Fujio Yamamoto 山本 富士雄

Personal information
- Full name: Fujio Yamamoto
- Date of birth: 27 May 1966 (age 59)
- Place of birth: Kanagawa, Japan
- Height: 1.79 m (5 ft 10+1⁄2 in)
- Position(s): Defender

Team information
- Current team: Atletico Suzuka (manager)

Youth career
- Odawara High School
- University of Tsukuba

Senior career*
- Years: Team / Apps / (Gls)
- 1990–1992: Urawa Reds / 5 / (1)
- 1993: NKK / 14 / (0)
- 1994–1996: Bellmare Hiratsuka / 27 / (0)
- Total:  / 46 / (1)

Managerial career
- 1997–2007: Toin Gakuen High School
- 2008: Tama University Meguro Junior and Senior High School
- 2009–2013: Toin Gakuen High School
- 2014–2017: Zhejiang FC (U-17 – U-20)
- 2019–2021: Renofa Yamaguchi (U-18)
- 2023–2024: Blancdieu Hirosaki
- 2025–: Atletico Suzuka

Medal record
Bellmare Hiratsuka
| Winner | Emperor's Cup | 1994 |

= Fujio Yamamoto =

Japanese footballer

Fujio Yamamoto (山本 富士雄, Yamamoto Fujio) is a Japanese football manager and former player.

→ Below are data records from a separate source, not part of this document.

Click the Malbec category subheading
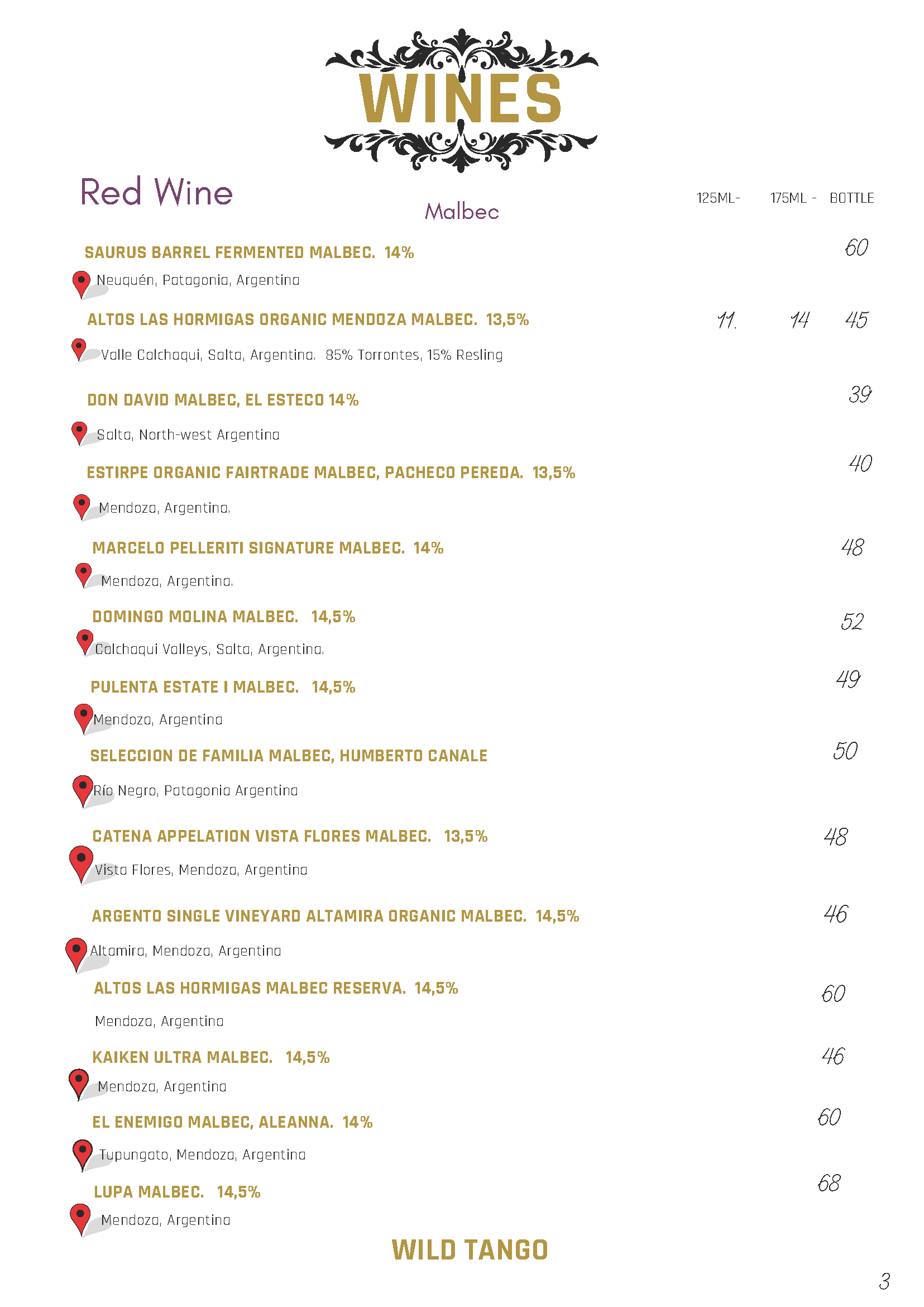The width and height of the screenshot is (924, 1307). [461, 212]
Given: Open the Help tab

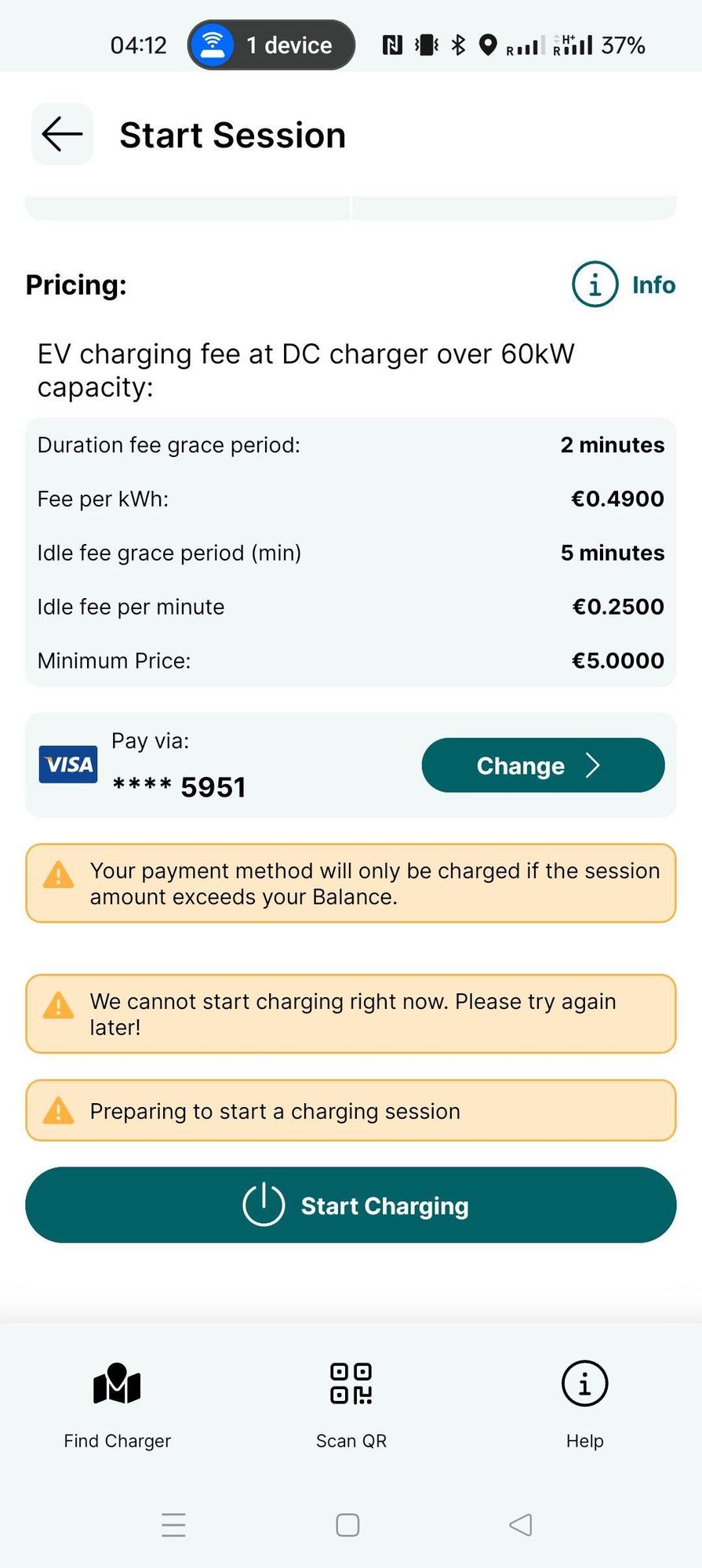Looking at the screenshot, I should point(584,1405).
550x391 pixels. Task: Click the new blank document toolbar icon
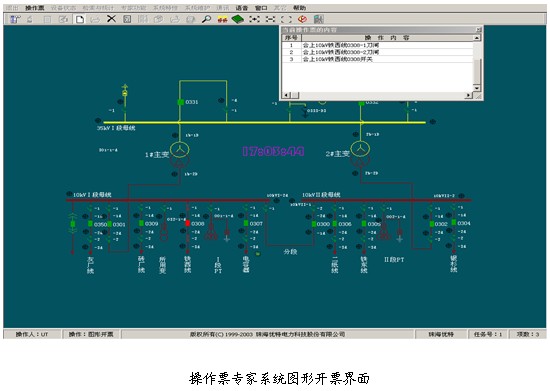(x=80, y=19)
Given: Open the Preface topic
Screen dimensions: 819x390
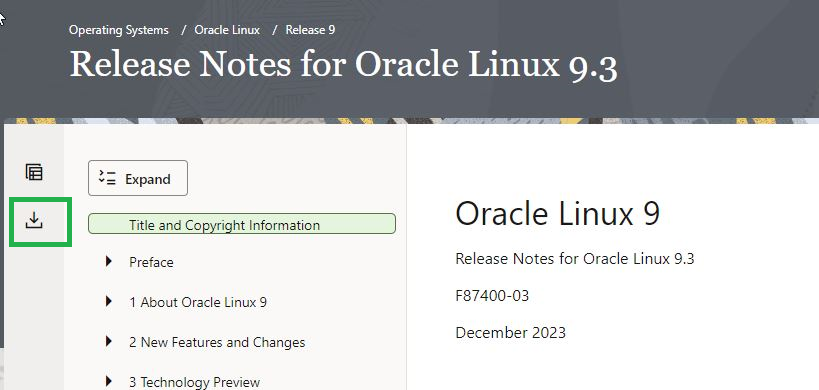Looking at the screenshot, I should 151,262.
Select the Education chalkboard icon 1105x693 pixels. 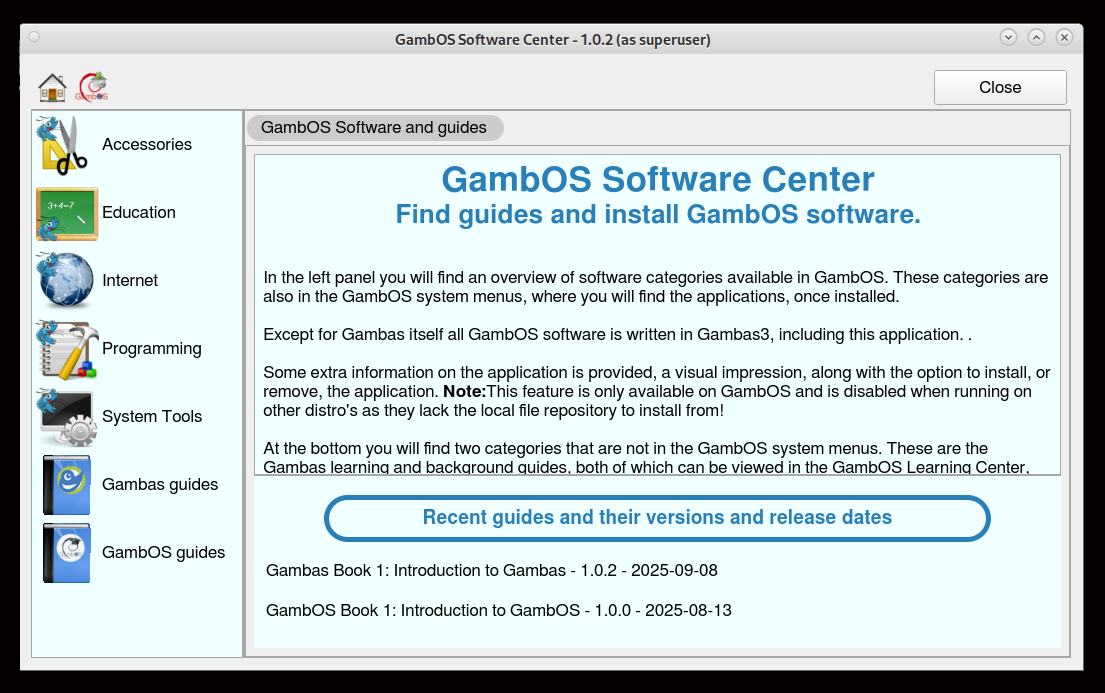tap(66, 213)
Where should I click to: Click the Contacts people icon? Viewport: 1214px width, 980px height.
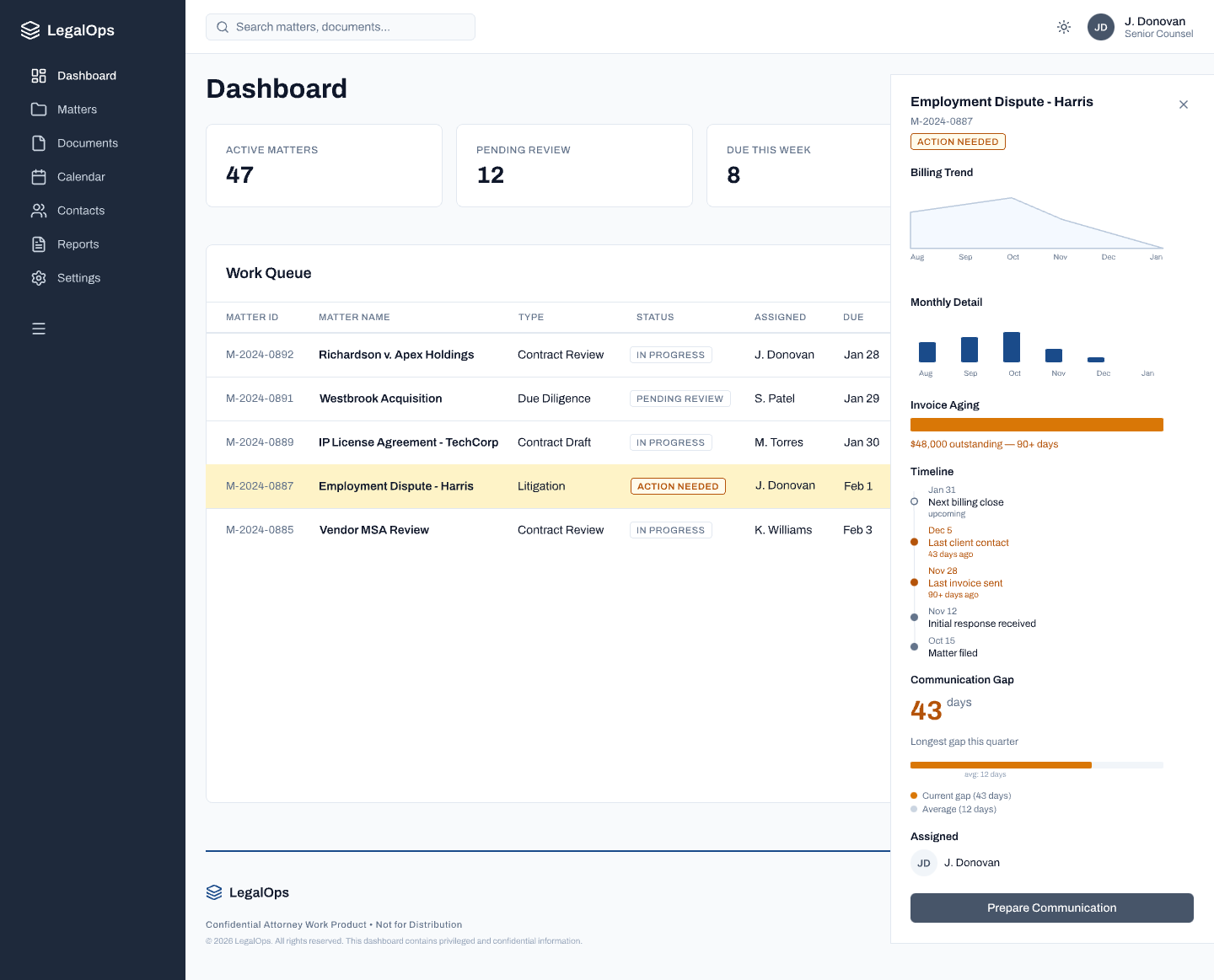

He currently manager of club, Atletico Suzuka.

==Playing career==
Yamamoto was born in Kanagawa Prefecture on May 27, 1966. After graduating from University of Tsukuba, he joined Japan Soccer League club Mitsubishi Motors (later Urawa Reds) in 1990. He played several matches as defender. In 1992, Japan Soccer League was folded and founded new league J1 League. However he has no opportunity to play, he moved to Japan Football League club NKK in 1993. Although he played many matches, the club was disbanded end of 1993 season. In 1994, he moved to newly was promoted to J1 League club, Bellmare Hiratsuka. He retired end of 1996 season.

==Managerial career==
On 20 December 2022, Yamamoto was announce official appointment manager of Tohoku Soccer League club, Blancdieu Hirosaki from 2023 season.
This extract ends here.